"And what shall be thy posy, Nan?" said the little saucy one again, "when thou dost wed my Lord Surrey?"
"Hush, hush, madcaps!" cried Mistress Ann. "If your grandam was to hear you, I doubt not but the rod would be called for."
Mistress Mary looked round affrighted, but little Mistress Bess said in a funny manner, "Prithee, Nan, do rods then travel?"
"Ay; by that same token, Bess, that I heard my lady bid thy nurse take care to carry one with her."
"It was nurse told me I was to marry my Lord William, and Madge my Lord Thomas, and thee, Nan, my Lord Surrey, and brother pretty Meg Howard," said the little lady, pouting; "but I won't tell grandam of it an it would be like to make her angry."
"I would be a nun!" Mistress Mary cried.
"Hush!" her elder sister said; "that is foolish talking, Madge; my grandmother told me so when I said the same thing to her a year ago. Children do not know what Almighty God intends them to do. And now methinks I see Uncle Labourn making as if he would call us to the house, and there are the horses coming to the door. We must needs obey the summons. Prithee, Mistress Constance, do not forget me."
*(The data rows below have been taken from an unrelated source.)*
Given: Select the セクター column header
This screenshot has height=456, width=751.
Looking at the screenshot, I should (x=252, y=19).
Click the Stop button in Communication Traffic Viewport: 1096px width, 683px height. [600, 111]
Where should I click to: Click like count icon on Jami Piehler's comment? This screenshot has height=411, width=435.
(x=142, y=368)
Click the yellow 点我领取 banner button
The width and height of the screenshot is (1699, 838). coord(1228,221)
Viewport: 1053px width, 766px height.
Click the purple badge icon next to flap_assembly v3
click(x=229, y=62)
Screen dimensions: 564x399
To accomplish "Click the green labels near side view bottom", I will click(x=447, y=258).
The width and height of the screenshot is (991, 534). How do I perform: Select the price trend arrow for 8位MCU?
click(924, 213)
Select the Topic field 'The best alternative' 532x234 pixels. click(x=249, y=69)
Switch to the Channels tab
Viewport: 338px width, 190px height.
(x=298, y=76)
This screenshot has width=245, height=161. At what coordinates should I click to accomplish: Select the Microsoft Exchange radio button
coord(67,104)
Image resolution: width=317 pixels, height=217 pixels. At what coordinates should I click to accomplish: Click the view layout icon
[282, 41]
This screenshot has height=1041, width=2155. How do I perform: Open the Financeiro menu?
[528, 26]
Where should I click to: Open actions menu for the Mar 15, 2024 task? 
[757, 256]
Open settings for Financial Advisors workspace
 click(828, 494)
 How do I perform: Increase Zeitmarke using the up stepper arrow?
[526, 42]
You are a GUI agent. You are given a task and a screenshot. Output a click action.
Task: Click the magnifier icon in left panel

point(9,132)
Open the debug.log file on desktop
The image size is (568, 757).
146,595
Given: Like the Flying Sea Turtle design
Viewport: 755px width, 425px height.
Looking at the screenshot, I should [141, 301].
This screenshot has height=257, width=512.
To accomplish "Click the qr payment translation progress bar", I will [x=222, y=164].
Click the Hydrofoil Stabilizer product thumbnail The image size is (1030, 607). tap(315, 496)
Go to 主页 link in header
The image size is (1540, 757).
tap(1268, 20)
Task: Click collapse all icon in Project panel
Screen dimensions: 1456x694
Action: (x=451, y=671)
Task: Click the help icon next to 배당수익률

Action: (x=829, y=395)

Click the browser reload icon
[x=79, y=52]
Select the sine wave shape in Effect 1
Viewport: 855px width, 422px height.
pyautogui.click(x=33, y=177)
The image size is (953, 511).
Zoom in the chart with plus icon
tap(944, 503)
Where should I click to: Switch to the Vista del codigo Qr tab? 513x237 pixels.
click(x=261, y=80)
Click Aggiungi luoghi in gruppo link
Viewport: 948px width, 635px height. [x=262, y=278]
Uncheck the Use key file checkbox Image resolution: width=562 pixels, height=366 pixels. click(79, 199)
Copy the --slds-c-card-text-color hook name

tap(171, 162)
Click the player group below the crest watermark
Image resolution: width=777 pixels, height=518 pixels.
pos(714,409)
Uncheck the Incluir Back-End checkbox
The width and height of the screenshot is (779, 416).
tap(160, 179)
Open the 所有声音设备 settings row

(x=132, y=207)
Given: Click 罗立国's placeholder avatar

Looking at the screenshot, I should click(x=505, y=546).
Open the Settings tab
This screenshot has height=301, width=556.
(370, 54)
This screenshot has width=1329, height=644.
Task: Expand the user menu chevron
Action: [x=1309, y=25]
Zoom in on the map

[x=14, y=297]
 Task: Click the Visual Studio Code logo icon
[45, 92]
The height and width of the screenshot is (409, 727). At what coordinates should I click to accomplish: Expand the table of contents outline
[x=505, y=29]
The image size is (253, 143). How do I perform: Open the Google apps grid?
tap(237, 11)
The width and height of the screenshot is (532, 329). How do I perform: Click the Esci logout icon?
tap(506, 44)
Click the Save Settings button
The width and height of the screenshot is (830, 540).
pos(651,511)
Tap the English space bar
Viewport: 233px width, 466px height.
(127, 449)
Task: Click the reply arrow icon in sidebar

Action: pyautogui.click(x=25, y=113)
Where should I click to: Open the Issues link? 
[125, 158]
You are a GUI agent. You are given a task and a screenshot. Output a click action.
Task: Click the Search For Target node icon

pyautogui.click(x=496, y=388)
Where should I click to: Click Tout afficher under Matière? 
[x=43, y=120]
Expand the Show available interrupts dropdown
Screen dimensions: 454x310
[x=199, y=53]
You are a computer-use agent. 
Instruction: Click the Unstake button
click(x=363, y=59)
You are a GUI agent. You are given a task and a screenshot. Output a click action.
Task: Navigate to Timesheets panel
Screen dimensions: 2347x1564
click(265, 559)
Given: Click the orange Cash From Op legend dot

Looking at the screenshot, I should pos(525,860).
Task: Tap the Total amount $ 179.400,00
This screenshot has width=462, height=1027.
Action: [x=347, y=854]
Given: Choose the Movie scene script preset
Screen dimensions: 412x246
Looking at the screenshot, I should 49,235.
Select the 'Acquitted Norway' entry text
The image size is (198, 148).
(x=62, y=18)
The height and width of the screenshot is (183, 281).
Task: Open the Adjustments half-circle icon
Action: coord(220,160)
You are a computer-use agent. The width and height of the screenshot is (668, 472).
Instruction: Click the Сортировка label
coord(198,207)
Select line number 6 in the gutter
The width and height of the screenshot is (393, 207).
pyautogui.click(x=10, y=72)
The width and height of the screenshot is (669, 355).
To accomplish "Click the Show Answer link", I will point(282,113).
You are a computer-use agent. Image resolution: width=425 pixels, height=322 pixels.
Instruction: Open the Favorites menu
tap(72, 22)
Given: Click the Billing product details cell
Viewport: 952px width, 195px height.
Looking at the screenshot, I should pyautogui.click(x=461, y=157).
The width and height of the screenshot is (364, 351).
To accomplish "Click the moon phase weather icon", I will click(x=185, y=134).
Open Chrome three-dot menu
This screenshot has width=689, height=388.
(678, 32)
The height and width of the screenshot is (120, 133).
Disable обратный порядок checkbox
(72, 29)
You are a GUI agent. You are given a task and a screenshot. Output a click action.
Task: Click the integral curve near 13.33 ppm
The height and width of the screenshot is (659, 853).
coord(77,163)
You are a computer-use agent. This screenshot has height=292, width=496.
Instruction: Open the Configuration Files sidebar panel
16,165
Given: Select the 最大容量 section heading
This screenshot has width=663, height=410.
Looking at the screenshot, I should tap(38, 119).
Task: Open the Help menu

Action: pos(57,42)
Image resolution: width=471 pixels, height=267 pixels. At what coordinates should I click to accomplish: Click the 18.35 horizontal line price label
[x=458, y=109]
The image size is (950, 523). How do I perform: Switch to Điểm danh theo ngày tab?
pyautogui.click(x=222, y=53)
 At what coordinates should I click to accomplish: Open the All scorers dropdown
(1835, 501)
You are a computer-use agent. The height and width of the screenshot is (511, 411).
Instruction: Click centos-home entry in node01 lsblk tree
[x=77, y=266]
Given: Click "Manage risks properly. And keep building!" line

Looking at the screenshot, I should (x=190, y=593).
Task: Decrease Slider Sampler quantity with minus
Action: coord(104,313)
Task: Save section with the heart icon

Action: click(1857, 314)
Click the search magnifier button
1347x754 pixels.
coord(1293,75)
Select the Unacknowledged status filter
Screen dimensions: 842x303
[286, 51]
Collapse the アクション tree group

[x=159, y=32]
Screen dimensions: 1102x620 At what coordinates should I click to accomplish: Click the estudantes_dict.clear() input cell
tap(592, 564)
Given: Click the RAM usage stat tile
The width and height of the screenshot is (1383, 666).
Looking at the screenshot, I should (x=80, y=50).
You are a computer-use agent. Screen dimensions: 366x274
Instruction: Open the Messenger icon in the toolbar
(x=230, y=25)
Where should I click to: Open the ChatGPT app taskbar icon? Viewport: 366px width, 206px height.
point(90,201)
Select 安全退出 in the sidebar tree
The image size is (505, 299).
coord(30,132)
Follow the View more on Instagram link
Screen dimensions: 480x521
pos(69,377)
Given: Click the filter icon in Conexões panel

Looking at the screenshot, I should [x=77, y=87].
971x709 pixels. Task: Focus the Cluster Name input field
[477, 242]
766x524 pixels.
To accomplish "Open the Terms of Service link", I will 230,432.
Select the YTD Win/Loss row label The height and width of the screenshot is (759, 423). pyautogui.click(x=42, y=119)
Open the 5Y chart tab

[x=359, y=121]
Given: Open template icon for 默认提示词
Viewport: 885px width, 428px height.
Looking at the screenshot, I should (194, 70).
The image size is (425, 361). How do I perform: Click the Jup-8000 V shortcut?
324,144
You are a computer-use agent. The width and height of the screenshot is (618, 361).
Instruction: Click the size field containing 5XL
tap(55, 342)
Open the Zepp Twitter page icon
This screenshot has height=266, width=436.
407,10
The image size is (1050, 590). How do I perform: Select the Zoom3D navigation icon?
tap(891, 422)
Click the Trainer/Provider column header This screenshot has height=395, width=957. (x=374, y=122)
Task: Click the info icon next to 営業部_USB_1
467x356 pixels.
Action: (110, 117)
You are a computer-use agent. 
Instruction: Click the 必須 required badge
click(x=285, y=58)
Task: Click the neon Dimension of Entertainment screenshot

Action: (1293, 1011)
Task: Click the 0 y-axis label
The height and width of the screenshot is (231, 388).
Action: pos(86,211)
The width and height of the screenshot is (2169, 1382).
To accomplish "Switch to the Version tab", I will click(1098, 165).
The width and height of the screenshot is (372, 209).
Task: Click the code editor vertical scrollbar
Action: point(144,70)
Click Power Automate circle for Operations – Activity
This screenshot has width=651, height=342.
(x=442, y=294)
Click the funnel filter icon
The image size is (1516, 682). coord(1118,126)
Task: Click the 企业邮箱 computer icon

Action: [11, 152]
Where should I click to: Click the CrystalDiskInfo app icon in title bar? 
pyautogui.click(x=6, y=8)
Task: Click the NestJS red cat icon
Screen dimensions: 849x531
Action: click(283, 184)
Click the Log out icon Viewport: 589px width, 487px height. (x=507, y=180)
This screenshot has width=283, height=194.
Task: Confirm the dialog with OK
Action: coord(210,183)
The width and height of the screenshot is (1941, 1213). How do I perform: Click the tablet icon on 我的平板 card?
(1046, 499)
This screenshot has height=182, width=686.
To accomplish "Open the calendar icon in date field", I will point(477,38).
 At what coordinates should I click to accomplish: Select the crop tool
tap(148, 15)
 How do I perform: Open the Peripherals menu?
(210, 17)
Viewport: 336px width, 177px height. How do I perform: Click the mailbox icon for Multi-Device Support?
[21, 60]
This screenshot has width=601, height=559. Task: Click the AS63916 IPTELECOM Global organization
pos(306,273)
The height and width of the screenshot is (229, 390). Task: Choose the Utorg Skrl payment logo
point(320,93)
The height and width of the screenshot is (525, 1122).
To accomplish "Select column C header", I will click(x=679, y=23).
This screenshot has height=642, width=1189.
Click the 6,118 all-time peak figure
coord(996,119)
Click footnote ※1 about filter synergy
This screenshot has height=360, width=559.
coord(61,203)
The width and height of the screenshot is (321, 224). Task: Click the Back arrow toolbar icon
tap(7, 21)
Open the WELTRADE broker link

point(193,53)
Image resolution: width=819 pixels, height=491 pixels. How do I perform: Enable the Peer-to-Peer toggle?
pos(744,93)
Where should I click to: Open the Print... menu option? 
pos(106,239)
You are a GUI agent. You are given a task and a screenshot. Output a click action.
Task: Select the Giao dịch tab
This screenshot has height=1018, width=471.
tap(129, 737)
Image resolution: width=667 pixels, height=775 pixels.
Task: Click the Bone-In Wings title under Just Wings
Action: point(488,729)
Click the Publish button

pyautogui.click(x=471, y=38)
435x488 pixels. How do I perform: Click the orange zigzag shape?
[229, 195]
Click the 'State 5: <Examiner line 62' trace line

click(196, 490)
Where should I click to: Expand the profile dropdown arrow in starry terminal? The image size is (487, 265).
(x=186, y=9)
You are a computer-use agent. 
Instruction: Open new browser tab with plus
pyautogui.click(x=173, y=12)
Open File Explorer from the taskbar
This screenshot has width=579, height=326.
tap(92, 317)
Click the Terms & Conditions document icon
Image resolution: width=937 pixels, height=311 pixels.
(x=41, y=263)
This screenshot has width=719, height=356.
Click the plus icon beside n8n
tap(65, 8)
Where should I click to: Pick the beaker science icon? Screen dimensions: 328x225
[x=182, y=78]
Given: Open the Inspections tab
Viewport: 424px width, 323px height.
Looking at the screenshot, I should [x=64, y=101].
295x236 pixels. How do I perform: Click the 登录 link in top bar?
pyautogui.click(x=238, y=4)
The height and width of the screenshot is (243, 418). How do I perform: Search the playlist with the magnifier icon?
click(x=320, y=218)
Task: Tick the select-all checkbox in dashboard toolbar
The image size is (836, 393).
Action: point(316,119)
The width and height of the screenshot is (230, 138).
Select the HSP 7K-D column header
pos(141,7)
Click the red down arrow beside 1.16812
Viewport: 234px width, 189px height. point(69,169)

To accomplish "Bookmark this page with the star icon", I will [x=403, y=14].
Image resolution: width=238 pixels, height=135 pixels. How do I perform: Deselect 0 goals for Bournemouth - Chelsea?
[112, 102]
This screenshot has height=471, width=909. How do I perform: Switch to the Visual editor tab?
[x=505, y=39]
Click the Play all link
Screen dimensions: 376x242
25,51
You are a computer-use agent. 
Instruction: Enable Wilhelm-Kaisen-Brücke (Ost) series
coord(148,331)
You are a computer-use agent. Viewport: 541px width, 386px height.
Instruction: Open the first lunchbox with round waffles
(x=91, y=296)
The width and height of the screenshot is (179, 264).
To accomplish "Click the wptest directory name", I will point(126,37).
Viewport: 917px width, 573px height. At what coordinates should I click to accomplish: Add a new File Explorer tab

Forget her! No. From that day to this years have passed over our heads and left deep scars on our hearts. Divers periods of our lives have been signalized by many a strange passage; we have rejoiced, and, oftener still, wept together; we have met in trembling, and parted in anguish; but through sorrow and through joy, through evil report and good report, in riches and in poverty, in youth and in age, I have blessed the day when first I met thee, sweet Ann Dacre, the fairest, purest flower which ever grew on a noble stem.
CHAPTER II.
A year elapsed betwixt the period of the so brief, but to me so memorable, visit of the welcomest guests our house ever received—to wit, my Lady Mounteagle and her grand-daughters—and that in which I met with an accident, which compelled my parents to carry me to Lichfield for chirurgical advice. Four times in the course of that year I was honored with letters writ by the hand of Mistress Ann Dacre; partly, as the gracious young lady said, by reason of her grandmother's desire that the bud acquaintanceship which had sprouted in the short-lived season of the aforesaid visit should, by such intercourse as may be carried on by means of letters, blossom into a flower of true friendship; and also that that worthy lady and my good mother willed such a correspondence betwixt us as would serve to the sharpening of our wits, and the using our pens to be good servants to our thoughts. In the course of this history I will set down at intervals some of the letters I received at divers times from this noble lady; so that those who read these innocent pictures of herself, portrayed by her own hand, may trace the beginnings of those virtuous inclinations which at an early age were already working in her soul, and ever after appeared in her.